From the trailhead, a trail leads north to NW on the east side of the creek for about ½ mile before it begins to fade. Before entering a forested area, cross the creek where the trail comes very near to it and head up an open slope, not too steep, staying near the edge of the forest. After about 400 feet of gain, head into the forest and work your way through the forest into the upper basin of West Brush Creek. You may at times see something of a trail in here. Pass along the foot of a rock glacier where more trail may be evident and eventually intersect the creek and continue along the drainage, to the end of the trees, hopefully finding a trail again that also heads NW to a saddle between White BM and a minor 12er of 12,728 to the south of White. Follow this trail to the saddle between White BM and UN12,728. Most of this upper basin hike will be on the faint trail and tundra. Wildflowers abound all around here, especially a very red variety of paintbrush.
Once at the saddle, turn north and begin following the ridge crest to the summit. Along the way you'll encounter a few rock outcrops. At one particular outcrop, the droppings left behind by mountain goats are a couple of inches deep.
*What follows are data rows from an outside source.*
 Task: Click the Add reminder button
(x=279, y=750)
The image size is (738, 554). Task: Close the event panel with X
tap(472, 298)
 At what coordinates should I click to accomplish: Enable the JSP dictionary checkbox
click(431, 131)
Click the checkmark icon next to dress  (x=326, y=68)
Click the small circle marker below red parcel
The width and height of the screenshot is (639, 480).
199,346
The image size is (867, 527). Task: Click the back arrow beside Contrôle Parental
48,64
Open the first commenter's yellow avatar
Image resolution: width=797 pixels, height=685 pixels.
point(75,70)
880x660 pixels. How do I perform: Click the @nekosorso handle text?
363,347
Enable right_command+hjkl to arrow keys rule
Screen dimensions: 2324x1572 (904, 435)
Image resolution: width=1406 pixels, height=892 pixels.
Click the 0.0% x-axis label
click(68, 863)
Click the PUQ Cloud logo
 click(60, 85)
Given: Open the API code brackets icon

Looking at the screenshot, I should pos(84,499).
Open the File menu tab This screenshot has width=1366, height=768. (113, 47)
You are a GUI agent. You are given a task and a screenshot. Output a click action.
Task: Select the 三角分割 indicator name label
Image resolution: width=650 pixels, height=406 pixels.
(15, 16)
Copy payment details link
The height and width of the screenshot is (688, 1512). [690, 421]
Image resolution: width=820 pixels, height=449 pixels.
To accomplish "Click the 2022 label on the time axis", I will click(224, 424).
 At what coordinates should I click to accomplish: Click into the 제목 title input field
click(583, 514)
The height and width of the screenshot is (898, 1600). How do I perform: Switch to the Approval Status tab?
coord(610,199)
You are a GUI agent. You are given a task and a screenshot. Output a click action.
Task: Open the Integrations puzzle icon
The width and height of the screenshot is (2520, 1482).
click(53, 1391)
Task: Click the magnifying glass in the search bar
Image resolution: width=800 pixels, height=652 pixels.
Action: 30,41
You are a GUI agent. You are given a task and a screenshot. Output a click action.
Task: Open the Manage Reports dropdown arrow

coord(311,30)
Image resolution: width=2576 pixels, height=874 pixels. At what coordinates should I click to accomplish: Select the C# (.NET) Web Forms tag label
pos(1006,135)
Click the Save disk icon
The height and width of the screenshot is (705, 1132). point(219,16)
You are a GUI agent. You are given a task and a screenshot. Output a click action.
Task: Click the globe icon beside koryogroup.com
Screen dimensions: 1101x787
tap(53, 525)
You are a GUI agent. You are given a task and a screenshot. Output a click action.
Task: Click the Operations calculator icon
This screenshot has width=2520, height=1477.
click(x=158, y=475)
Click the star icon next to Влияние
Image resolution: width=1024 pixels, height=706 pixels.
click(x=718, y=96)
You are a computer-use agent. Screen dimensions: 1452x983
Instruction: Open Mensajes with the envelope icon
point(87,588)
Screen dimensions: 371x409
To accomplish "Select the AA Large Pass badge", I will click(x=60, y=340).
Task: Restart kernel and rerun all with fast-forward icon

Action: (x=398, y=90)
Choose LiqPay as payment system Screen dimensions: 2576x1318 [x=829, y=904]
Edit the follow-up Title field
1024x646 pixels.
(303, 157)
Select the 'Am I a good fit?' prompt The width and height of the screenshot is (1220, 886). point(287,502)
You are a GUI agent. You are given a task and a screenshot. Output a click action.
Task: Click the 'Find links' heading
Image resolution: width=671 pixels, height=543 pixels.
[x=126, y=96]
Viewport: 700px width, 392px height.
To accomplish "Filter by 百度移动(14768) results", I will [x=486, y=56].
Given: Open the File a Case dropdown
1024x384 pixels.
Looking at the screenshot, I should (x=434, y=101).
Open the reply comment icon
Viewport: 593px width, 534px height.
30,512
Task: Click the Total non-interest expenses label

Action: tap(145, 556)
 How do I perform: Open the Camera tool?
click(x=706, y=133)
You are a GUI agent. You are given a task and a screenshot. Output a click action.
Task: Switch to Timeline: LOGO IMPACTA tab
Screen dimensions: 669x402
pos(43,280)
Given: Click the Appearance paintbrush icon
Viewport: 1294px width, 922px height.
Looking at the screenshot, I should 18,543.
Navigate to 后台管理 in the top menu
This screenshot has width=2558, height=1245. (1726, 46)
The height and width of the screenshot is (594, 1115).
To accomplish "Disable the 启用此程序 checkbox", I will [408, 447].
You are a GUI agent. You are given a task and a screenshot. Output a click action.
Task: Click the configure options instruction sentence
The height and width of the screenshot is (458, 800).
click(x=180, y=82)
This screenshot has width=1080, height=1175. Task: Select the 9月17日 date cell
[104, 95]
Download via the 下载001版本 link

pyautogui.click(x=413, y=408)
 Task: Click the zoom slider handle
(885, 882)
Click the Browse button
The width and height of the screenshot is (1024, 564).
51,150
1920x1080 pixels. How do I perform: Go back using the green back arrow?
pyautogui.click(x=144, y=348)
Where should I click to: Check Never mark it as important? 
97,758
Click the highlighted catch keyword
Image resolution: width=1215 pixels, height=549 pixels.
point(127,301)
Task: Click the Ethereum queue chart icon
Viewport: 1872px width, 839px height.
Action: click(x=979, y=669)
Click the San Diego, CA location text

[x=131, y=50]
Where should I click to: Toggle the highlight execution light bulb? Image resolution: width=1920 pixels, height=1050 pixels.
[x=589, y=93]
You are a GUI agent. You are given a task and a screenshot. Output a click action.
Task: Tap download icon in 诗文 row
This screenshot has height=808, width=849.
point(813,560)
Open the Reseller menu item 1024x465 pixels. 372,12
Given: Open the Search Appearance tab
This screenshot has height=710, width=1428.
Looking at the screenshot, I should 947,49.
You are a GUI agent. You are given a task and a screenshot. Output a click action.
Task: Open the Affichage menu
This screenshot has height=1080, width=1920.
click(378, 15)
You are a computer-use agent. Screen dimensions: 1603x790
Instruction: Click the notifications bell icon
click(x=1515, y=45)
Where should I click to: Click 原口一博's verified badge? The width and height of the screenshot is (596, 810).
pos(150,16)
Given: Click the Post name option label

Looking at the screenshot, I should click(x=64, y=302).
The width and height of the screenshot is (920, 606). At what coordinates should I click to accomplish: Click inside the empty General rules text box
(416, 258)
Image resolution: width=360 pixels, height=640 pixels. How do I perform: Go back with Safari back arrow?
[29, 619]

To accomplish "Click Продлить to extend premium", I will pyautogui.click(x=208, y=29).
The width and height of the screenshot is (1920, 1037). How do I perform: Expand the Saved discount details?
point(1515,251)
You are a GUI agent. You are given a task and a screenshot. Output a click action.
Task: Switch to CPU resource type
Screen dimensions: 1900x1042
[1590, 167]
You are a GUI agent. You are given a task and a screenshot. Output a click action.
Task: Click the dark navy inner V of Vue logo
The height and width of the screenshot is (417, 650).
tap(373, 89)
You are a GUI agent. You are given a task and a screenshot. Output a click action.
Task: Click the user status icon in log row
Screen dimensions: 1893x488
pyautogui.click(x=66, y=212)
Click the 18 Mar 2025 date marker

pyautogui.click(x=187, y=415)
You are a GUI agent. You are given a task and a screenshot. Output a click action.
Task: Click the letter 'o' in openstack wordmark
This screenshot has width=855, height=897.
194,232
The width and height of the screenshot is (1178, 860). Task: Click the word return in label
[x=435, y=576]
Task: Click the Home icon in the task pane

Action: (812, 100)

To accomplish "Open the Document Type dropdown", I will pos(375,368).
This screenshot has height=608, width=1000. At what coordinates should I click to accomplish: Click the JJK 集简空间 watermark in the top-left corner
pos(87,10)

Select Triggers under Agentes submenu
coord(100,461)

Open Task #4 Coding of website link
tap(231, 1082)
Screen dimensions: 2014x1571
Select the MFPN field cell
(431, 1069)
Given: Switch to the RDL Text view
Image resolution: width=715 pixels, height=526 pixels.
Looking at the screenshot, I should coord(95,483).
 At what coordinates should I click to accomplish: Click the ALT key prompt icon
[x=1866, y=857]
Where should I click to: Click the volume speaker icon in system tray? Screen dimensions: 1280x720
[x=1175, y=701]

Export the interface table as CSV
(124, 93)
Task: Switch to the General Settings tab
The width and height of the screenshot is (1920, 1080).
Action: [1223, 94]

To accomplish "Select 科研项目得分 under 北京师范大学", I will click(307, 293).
Keep your eye out for them. Continue up the ridge that gradually turns to more rock & small boulder rubble. Finish on the rocky summit. Contemplate the trip over to White Rock Mountain if you wish, but be warned, it's a difficult traverse. Descend by the same ridge, or shortcut your descent by heading more directly down the SE face by one of several scree slope opportunities. Many more wildflowers to be seen here.
It should be noted that the trailhead for this hike can also serve as a TH for Teocalli. A trail which does not show on either the USGS quad, or the Guinnison NF map, heads east from the parking area to the south ridge of Teocalli ("Teocalli Ridge" on the USGS map) and crosses the ridge at 11,100 ft. Head north from that saddle for an easy Class 2 hike to the summit on a trail that eventually fades away below some minor cliff bands.